3 • Maybe. But if an NFL team wants him to line up at defensive end, he'll pack on 15 pounds. If they want him at outside linebacker — particularly in the 3-4 that is a la mode — "I think it's a natural spot for me."

Reilly says he played both roles at the U. (where he even lined up at defensive tackle and middle linebacker), so teams have the tape to decide for themselves.

Now he can only wait.

Last week Reilly returned home to Valley Center, Calif., with his wife, Jessica, and his two daughters, Nelli and Shayn.

Shayn's cancer is in remission, and "she seems to be healthy and happy," he said.

"Having kids is great," he says. "It really helped me grow up and become a man. I can handle myself in this world. I've proven that. That's something teams don't have to worry about with me: 'What's this guy going to do when we write him a check for half a million bucks?'"

Jessica has made his life easier, he said, by picking up the slack in various other areas when the constant honing and refining has left him drained.

In the last week Reilly has received a call from almost every NFL team, checking to see that they've got the correct number for draft day.

"And then they always slide in a question: 'How many workouts have you had?'"

In case, you know, other NFL teams know more than they do.

Neurosis abounds.

As for Reilly's plans on Friday and Saturday, when he is likely to be taken: Golf. Lots of golf.

Twitter: @matthew_piper The Trevor Reilly file

At the U. • Tied fourth all-time in sacks (20); third all-time in tackles for loss (37); fourth all-time in fumble recoveries (6); fourth all-time in fumbles forced (8); All-Pac 12 defensive end as a senior; played in 48 games and started 32 — including all 11 in 2012, after tearing his ACL.

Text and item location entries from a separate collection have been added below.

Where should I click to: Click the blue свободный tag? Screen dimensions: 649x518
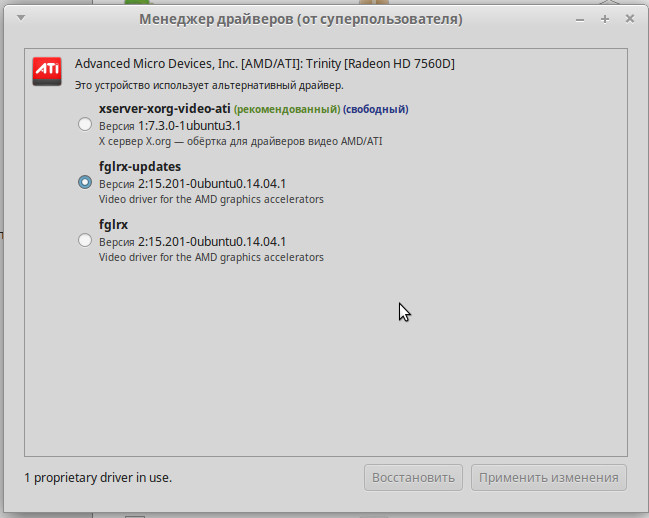pos(375,109)
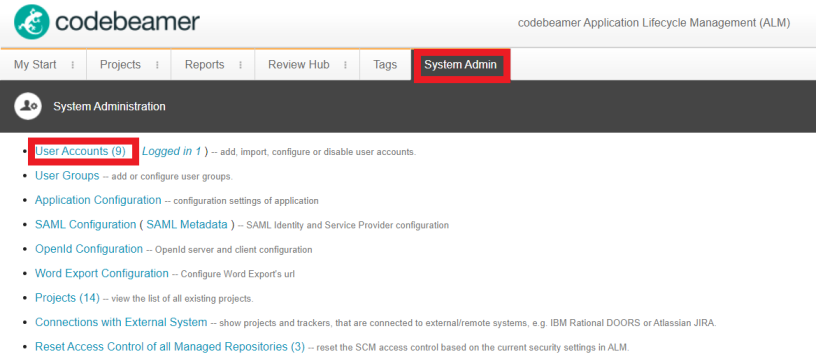Open the OpenId Configuration link
The height and width of the screenshot is (361, 816).
pyautogui.click(x=89, y=249)
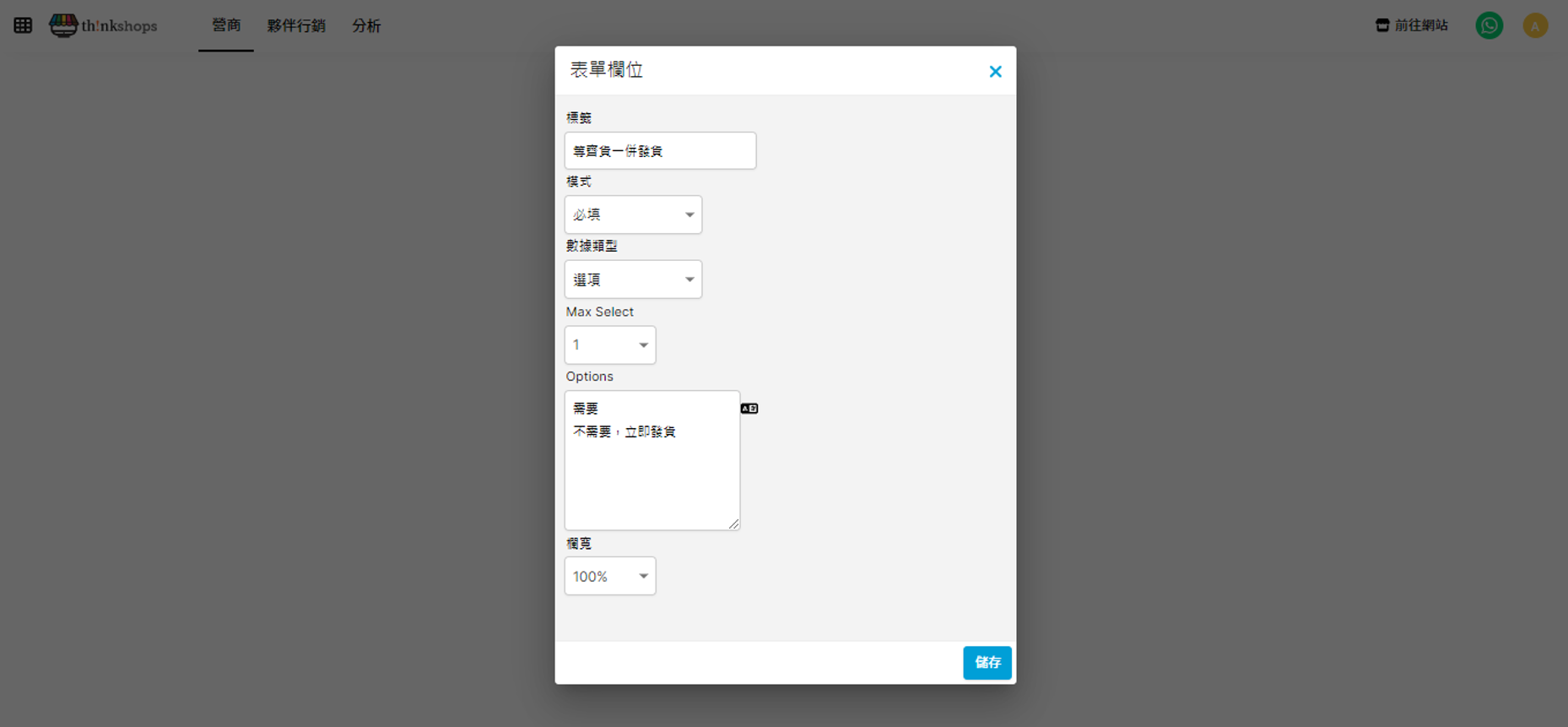Viewport: 1568px width, 727px height.
Task: Click the 不需要，立即發貨 option line
Action: [x=624, y=432]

Measurables • (Between NFL combine and Utah Pro Day) 4.66-second 40-yard dash; 30 1/2-inch vertical leap; 9'9 broad jump; 26 225-pound bench presses; Wonderlic 28. Stands 6'5 and weighs 245 pounds.

Personal • 26-year-old grew up in Valley Center, Calif., with four brothers and a sister. Brothers include Beau (Hawaii quarterback), Drew (BYU safety) and A.J. (former BYU-Hawaii basketball player). Reilly and his wife, Jessica, have two daughters.